"We don't have a name yet. The project is that new," says Blotta. "It will be Italian and we'll have a wood-burning oven for pizza, a wood-burning grill — and a full bar. I'm excited about that. I love a Negroni."
Architect Osvaldo Maiozzi (Rivera, Petty Cash, Republique, etc.) will design the 120-seat restaurant, which will include an outdoor patio. Part of the plan is to enlarge the windows to bring in more light and show off the wood-burning oven via an open kitchen.
The chef and partner will be Don Dickman, executive chef of barbrix. A decade ago, he was chef-owner of Rocca, an Italian restaurant in Santa Monica. He's most excited about the wood-burning oven. He tried cooking in one at a friend's house recently and loved it. "The oven will be the centerpiece of the restaurant," he says. "We'll be doing pizza, of course, but lots of other things from vegetables to roasted meats, maybe even some whole fish."
His menu will be along the lines of a traditional Italian restaurant with lots of antipasti and salads, salumi, but with pizza and housemade pasta as the focal points. Main courses will be $20 and under. Blotta emphasizes that it won't be too fancy or expensive. "We want it to be affordable."

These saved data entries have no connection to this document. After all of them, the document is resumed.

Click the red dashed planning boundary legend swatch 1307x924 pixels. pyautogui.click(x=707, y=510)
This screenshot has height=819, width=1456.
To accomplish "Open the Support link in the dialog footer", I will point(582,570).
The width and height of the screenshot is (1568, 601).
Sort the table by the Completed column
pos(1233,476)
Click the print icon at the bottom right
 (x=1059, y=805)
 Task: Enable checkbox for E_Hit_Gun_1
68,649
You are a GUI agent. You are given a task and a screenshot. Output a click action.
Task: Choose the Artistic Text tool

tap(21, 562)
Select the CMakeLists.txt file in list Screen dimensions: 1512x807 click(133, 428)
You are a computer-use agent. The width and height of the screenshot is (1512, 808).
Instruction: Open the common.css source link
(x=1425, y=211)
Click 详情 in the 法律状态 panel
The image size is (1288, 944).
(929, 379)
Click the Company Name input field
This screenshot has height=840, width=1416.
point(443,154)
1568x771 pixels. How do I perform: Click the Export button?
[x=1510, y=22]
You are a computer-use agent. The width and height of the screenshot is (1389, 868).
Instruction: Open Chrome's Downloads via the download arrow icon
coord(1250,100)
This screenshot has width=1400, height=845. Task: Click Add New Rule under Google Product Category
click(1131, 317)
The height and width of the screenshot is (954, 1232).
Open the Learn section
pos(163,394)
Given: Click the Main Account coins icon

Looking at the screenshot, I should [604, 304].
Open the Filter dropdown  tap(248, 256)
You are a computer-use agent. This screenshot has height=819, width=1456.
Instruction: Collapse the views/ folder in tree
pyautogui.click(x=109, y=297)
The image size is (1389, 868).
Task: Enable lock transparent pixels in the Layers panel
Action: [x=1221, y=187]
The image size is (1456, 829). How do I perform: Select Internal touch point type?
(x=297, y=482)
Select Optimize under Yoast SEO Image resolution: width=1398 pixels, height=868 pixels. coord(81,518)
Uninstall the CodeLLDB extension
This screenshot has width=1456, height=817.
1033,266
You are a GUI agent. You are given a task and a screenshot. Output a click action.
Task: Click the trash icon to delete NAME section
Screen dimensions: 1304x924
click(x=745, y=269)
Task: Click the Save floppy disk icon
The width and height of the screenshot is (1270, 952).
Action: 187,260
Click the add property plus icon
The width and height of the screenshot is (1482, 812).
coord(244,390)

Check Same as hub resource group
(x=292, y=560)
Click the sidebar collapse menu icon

Blotta, who was wine director and manager at Campanile in years past, will be putting together a mostly Italian and Californian wine list. He plans on having an extensive lineup of wines by the glass that changes constantly. And at this locale, for the first time, he'll be able to get into cocktails in a big way.
In Los Angeles, building out a restaurant always seems to take much longer than anyone on the project ever anticipates. Still, Blotta is betting on April or May of next year for the opening. "There goes my trip to the World Cup in Brazil in June!, " he says, laughing.
If all goes well, he'll be taking reservations and watching the games on the big screen here.